IGas has estimated it could produce fracked gas for three million homes within 12-18 months if the fracking moratorium was lifted.
The company, in its annual accounts, based this on five well pads with a total of 80 wells.
But it said this would need “the right government support” to rapidly accelerate the development of shale gas.
IGas has welcomed the government’s review of shale gas science, announced yesterday.
Chief executive, Stephen Bowler, said today:
“We welcome … the opportunity to demonstrate how shale gas can provide safe, secure and affordable energy for the UK. We believe that expediting shale gas development will help alleviate the recent supply issues and high prices, alongside reducing emissions through to the replacement of imported gas.”
IGas said it an estimated 93 trillion cubic feet of shale gas accessible from its almost 300,000 acres of licences.
But the company currently has no shale gas sites with planning permission.
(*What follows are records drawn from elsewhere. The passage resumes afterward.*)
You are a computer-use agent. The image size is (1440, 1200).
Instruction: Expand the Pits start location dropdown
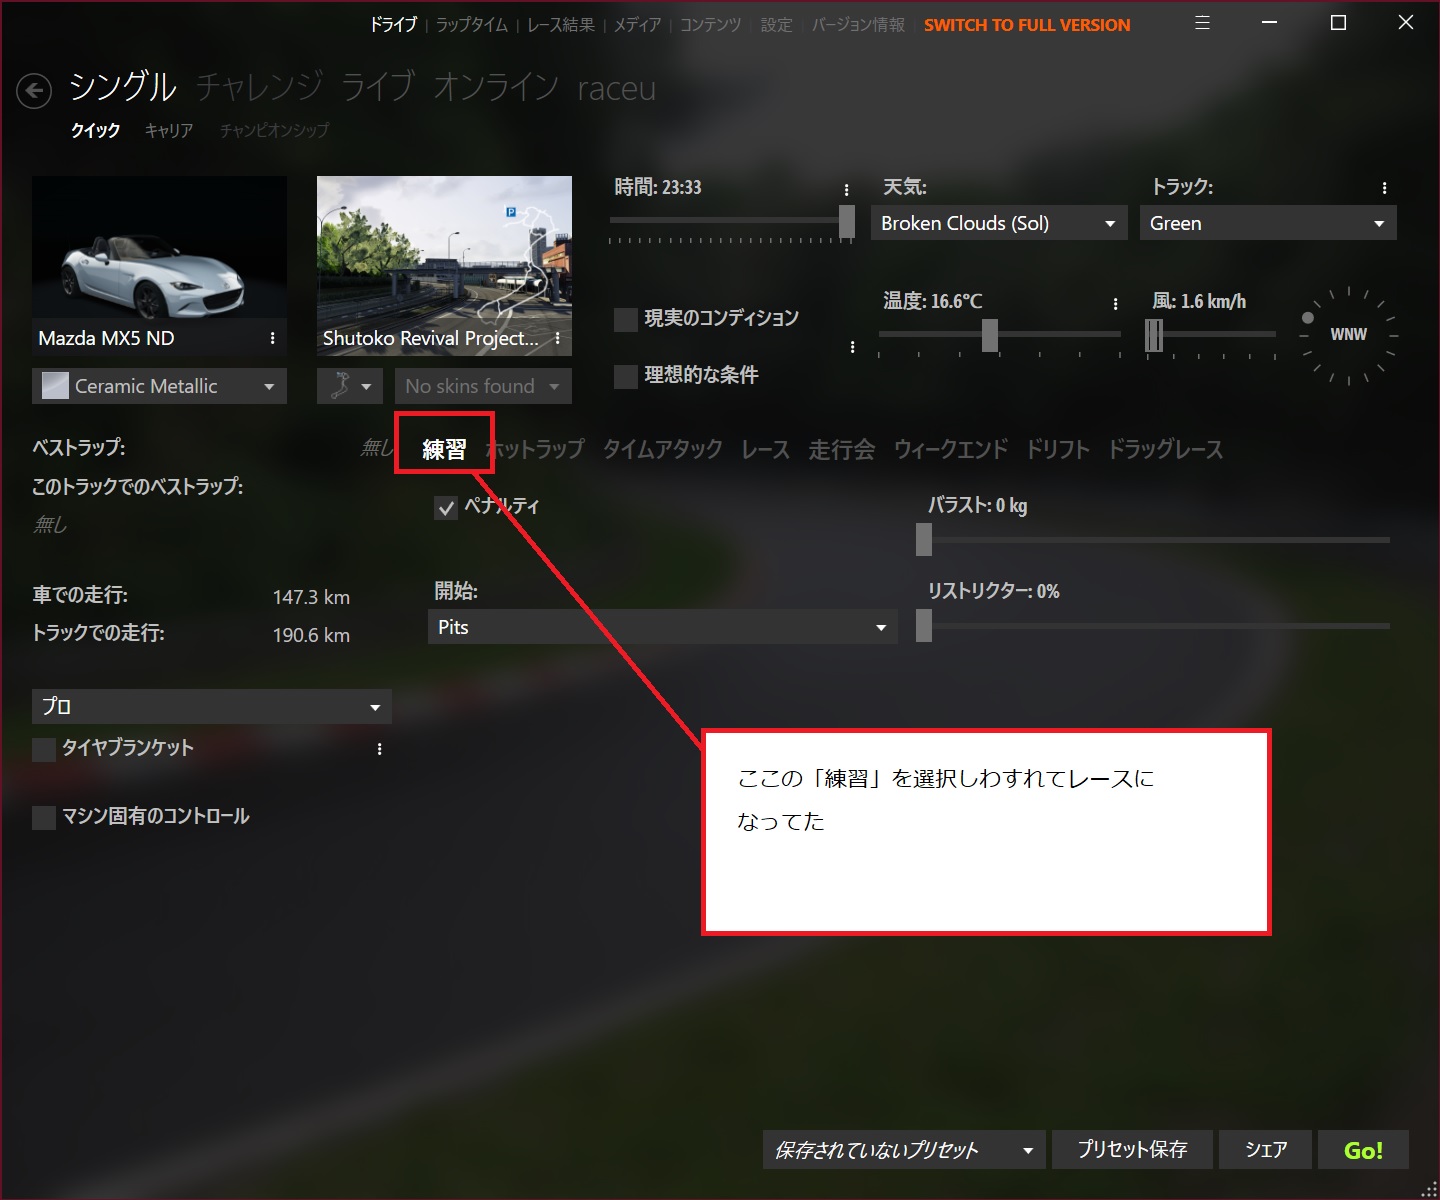[x=662, y=627]
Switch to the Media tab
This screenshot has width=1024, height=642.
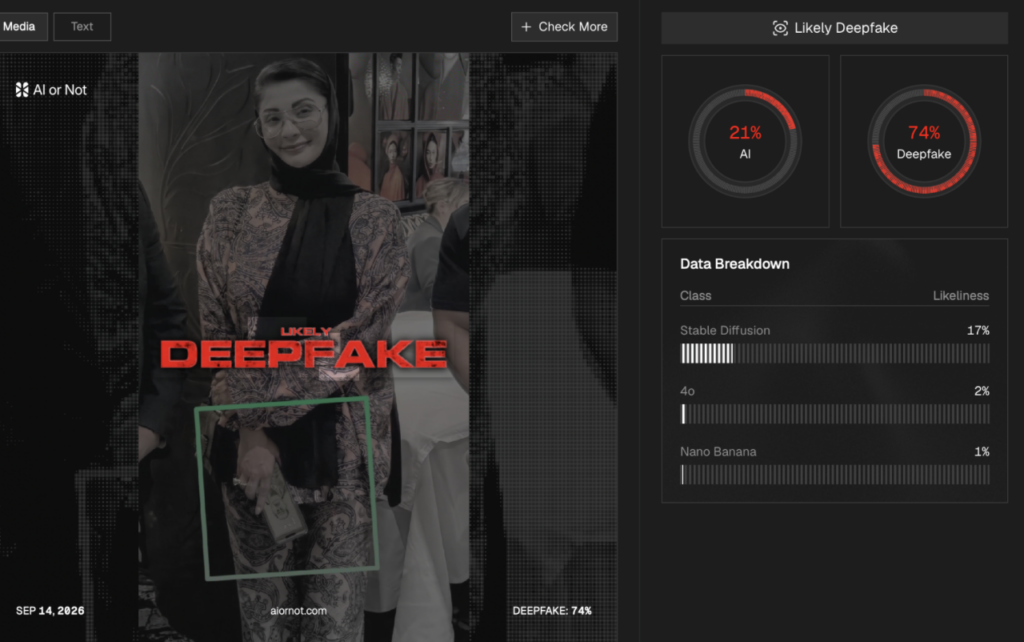21,27
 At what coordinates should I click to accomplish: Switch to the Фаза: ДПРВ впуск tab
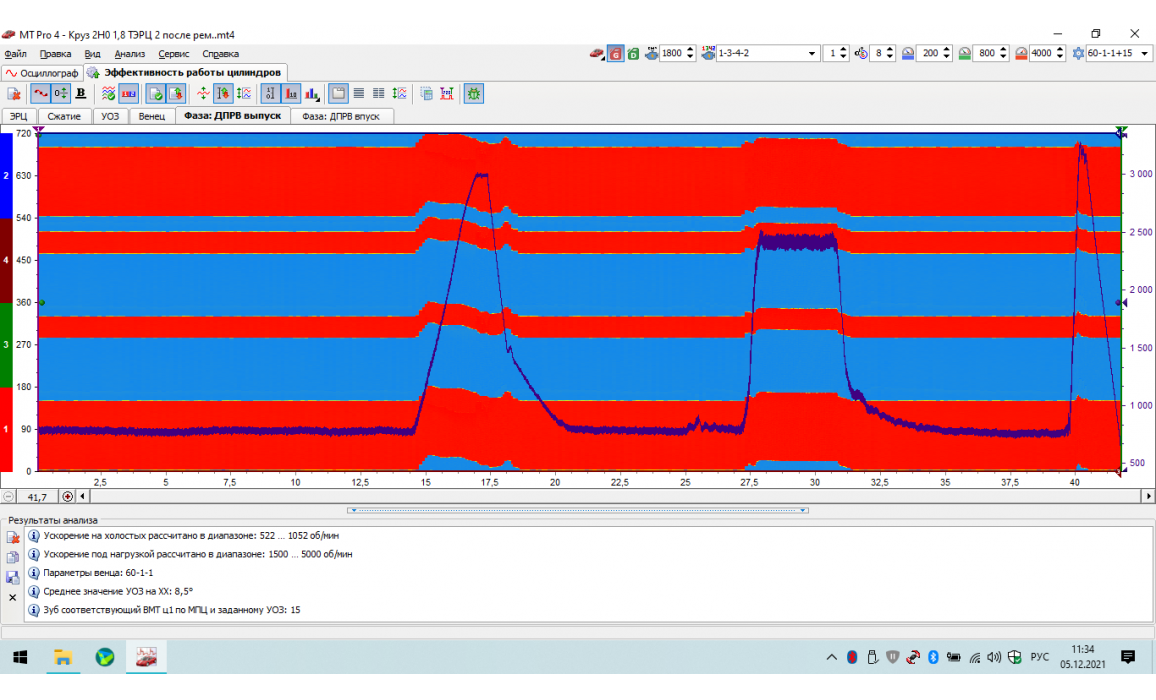click(x=341, y=116)
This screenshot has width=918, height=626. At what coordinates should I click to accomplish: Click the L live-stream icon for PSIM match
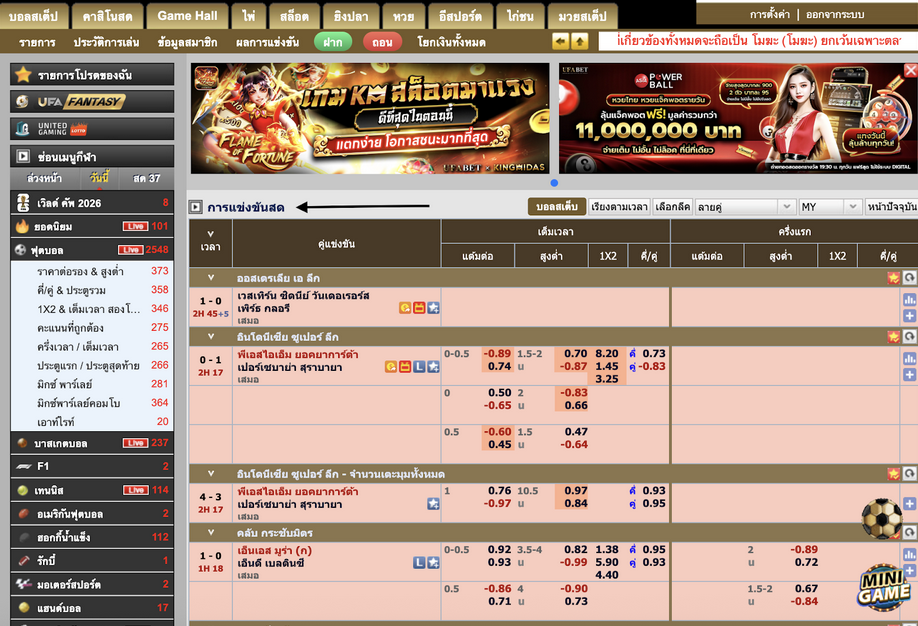tap(420, 367)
The Springs Road site at Mission, in Nottinghamshire, was refused an extension last year. Its existing vertical well is due to be sealed this year.
Unlike ministers, IGas predicted today that UK shale gas resources could reduce gas prices.
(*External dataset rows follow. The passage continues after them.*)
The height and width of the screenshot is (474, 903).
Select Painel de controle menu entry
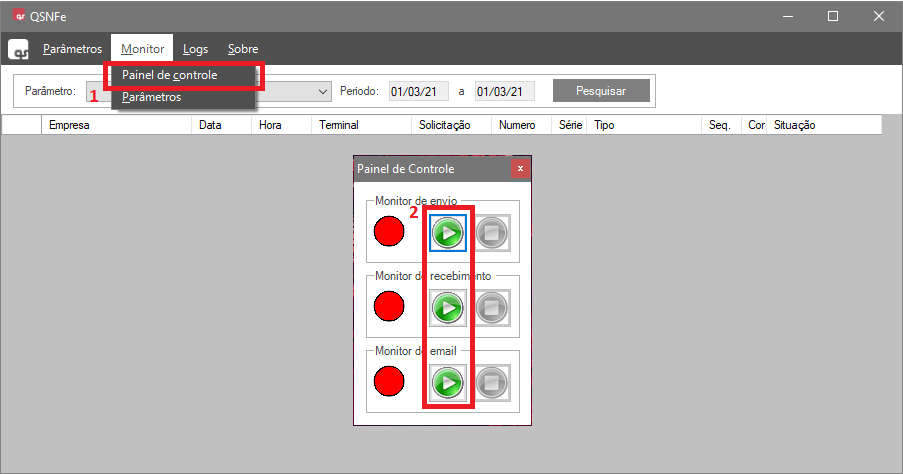(169, 75)
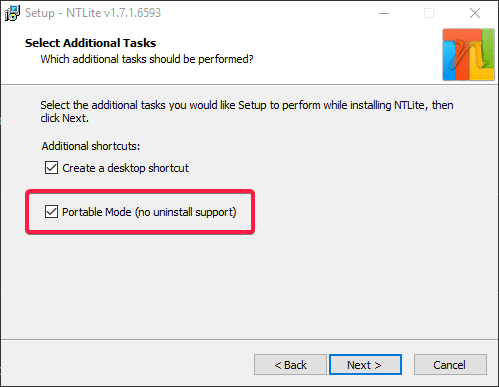This screenshot has width=499, height=387.
Task: Click the "Setup - NTLite v1.7.1.6593" title text
Action: (93, 13)
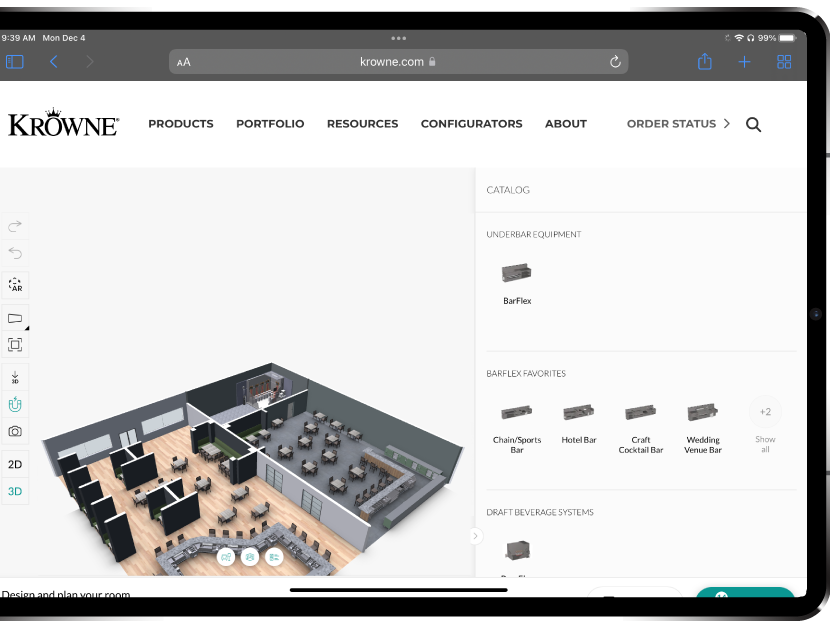This screenshot has height=621, width=830.
Task: Collapse the catalog panel with the arrow
Action: [475, 536]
It also said today that UK shale gas could reduce the country’s carbon footprint by replacing imports, improve the balance of payments and country’s tax revenues, and create jobs.
The accounts said that shale cores from the company’s Springs Road, Misson site in Nottinghamshire, predicted an estimated 630 billion cubic feet of gas per square mile:
“If applied to all our East Midland’s acreage that would imply over 250 TCF of gas in place. Even at a conservative 10% recovery factor, 27 TCF of gas would satisfy the UK’s requirements for nine years, from our acreage alone.
“If the UK Government were to lift the moratorium and allow activity to proceed through permitted development we have the potential to deliver 5 production well pads, with each pad having up to 16 wells, which would supply 3 million homes with initial production within 12-18 months. Total production is estimated at c.750 BCF from these 5 production pads.”
Key figures for year to end of December 2021
Today’s accounts showed a rise in revenue and operating cash flow and a reduced loss before tax, compared with the year to December 2020.
Revenue: £37.9m (2020 £21.6m)
Adjusted Earnings before tax, depreciation and amortization: £5.9m (2020: 4m)
Loss after tax: £6m (2020 £42.1m)
Operating cash flow: £7.4m (2020 £3.3m)
Cash and cash equivalents: £3.3m (2020 £2.4m)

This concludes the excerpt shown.